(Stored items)
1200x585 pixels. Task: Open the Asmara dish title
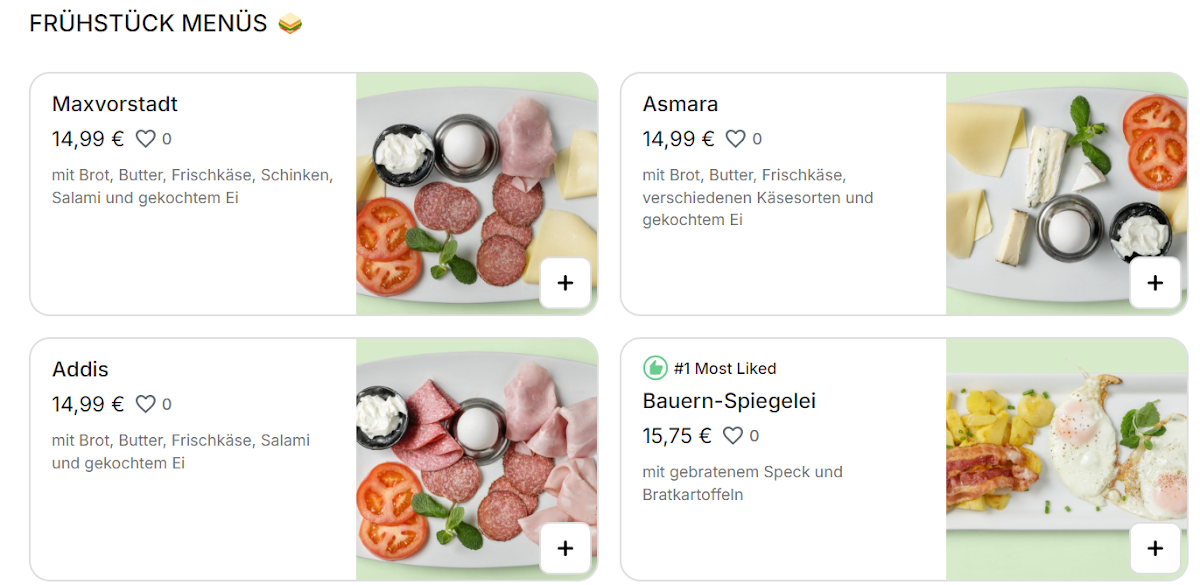[680, 104]
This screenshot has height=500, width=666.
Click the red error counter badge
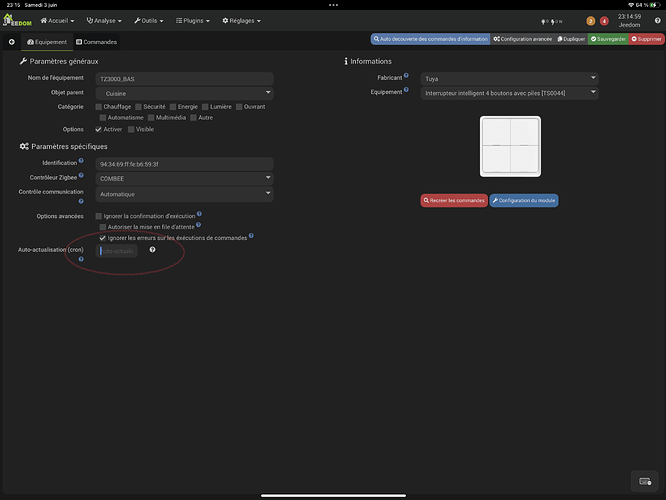tap(603, 21)
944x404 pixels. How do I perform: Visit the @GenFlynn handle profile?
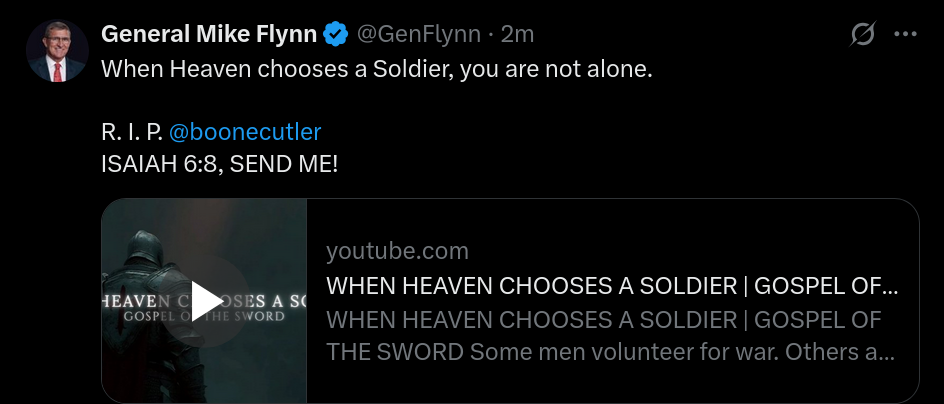[420, 34]
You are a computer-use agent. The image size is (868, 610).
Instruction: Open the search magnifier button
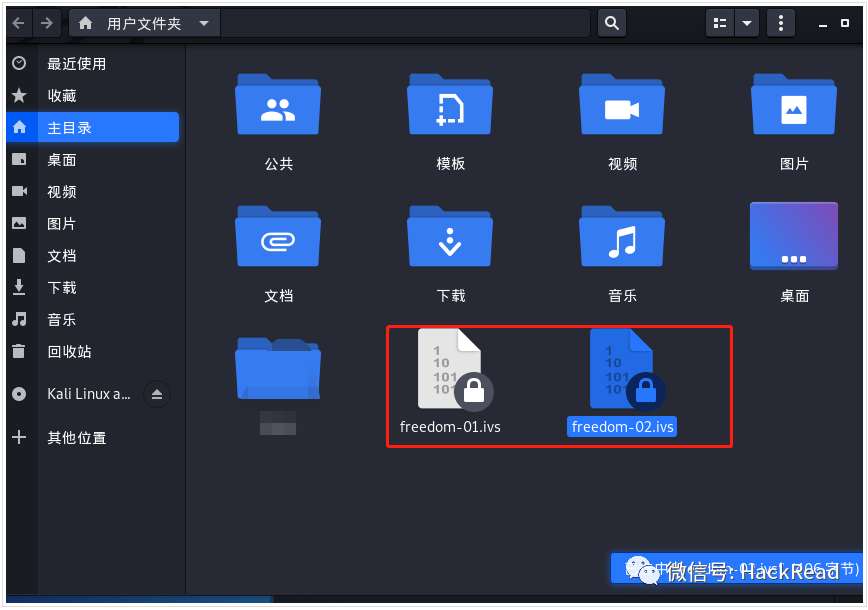point(612,23)
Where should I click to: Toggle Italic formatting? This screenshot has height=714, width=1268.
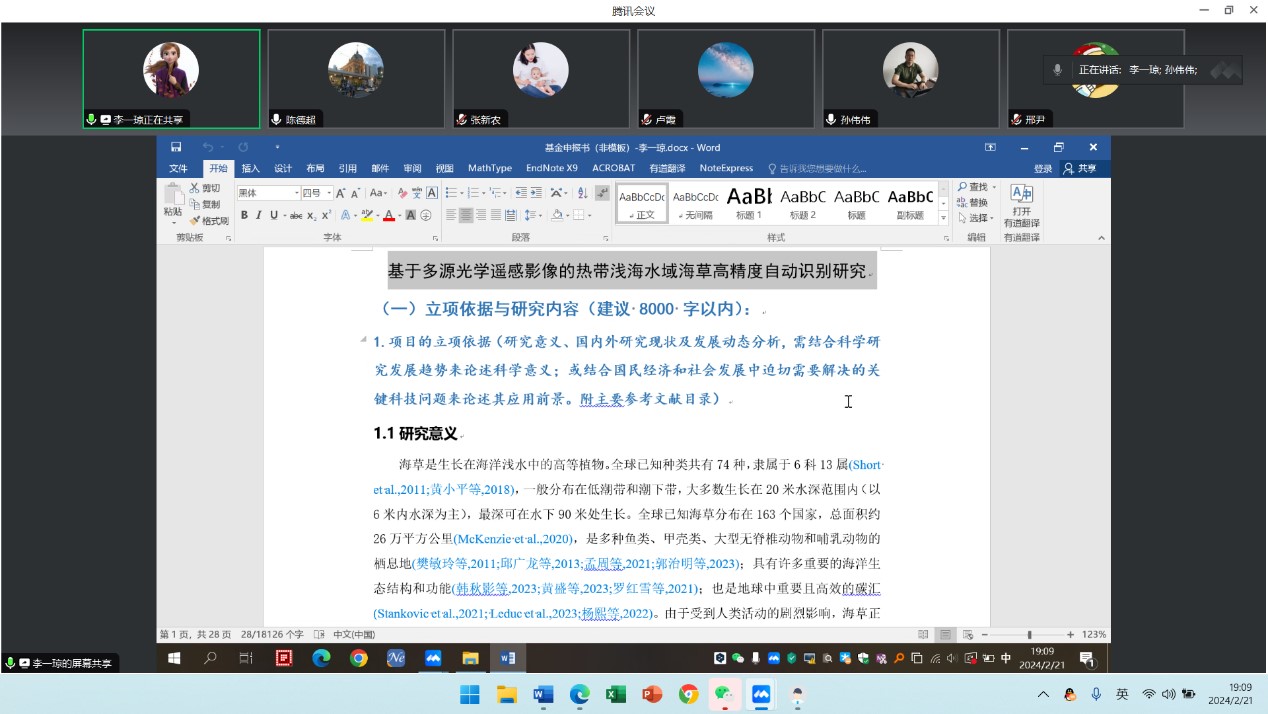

> Required action
Above are the records; return them exactly, minus the pictures.

> Worked solution
1200x585 pixels. Task: Open the Asmara dish title
[680, 104]
This screenshot has height=500, width=666.
Click the red error counter badge
tap(603, 21)
944x404 pixels. How do I perform: Visit the @GenFlynn handle profile?
[420, 34]
You are a computer-use agent. The image size is (868, 610).
Instruction: Open the search magnifier button
point(612,23)
Where should I click to: Toggle Italic formatting? This screenshot has height=714, width=1268.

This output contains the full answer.